◆ **Task description**:
Rewrite the listing from its first line through the line containing "Looking at the screenshot, I should coord(541,423).", swapping "Categories" for "Labels" and leaving everything else unchanged.

A block of data:
------------------------------------

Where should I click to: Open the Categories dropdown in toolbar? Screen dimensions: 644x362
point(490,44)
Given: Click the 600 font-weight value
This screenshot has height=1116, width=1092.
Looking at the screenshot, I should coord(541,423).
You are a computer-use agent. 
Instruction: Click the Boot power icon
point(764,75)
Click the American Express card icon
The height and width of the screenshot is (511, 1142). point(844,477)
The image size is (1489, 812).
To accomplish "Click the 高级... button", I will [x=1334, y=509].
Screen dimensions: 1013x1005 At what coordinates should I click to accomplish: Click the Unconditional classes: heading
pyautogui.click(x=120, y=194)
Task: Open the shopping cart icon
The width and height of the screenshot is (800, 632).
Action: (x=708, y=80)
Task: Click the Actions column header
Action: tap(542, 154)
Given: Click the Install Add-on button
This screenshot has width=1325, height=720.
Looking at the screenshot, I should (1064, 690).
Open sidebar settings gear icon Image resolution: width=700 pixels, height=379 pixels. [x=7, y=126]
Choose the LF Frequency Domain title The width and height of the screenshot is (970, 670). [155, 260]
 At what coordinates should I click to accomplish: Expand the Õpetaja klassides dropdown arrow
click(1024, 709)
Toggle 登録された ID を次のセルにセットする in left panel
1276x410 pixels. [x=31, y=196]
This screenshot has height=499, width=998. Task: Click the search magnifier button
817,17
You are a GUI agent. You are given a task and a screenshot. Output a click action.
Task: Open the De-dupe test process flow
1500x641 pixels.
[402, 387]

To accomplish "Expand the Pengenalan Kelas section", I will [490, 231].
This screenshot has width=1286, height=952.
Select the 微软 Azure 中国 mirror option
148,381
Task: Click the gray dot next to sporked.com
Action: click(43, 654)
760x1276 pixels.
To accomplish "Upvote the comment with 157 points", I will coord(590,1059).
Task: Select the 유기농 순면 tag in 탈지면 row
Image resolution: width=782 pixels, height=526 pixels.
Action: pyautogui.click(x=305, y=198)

------------------------------------

◆ **Correct answer**:
Where should I click to: Open the Labels dropdown in toolbar? Screen dimensions: 644x362
point(490,44)
Given: Click the 600 font-weight value
This screenshot has height=1116, width=1092.
Looking at the screenshot, I should coord(541,423).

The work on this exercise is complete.